**EXERCISE**
Copy out, exactly as written, only the line containing "705x1568 pixels. At" and the lines after it through the end of the records.

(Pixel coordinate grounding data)
——

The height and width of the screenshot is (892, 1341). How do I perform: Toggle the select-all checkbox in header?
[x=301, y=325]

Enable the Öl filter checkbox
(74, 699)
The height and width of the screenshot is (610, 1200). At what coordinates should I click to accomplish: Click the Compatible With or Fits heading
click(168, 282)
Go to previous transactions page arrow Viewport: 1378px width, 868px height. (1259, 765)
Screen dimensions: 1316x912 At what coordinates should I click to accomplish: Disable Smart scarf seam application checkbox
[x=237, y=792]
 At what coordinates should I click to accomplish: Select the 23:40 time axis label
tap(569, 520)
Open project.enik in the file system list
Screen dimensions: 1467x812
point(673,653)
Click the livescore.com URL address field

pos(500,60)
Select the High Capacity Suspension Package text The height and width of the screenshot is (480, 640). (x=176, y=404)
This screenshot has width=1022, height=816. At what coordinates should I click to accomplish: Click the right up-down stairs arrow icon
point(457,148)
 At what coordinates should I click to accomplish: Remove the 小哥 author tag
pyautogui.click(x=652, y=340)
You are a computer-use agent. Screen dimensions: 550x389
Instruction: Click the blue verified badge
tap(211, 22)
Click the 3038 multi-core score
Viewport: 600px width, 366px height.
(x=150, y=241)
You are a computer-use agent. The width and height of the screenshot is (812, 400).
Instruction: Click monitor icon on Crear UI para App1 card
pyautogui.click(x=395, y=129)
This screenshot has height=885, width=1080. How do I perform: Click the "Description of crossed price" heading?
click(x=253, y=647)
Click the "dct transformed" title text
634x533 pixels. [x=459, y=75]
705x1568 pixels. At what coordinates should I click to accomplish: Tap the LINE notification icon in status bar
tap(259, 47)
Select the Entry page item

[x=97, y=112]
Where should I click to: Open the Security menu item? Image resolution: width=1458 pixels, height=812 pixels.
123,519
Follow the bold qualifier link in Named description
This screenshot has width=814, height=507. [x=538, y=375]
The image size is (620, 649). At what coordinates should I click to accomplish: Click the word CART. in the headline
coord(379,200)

——

**WRITTEN ANSWER**
705x1568 pixels. At what coordinates should I click to accomplish: Tap the LINE notification icon in status bar
tap(259, 47)
Select the Entry page item

[x=97, y=112]
Where should I click to: Open the Security menu item? Image resolution: width=1458 pixels, height=812 pixels.
123,519
Follow the bold qualifier link in Named description
This screenshot has width=814, height=507. [x=538, y=375]
The image size is (620, 649). At what coordinates should I click to accomplish: Click the word CART. in the headline
coord(379,200)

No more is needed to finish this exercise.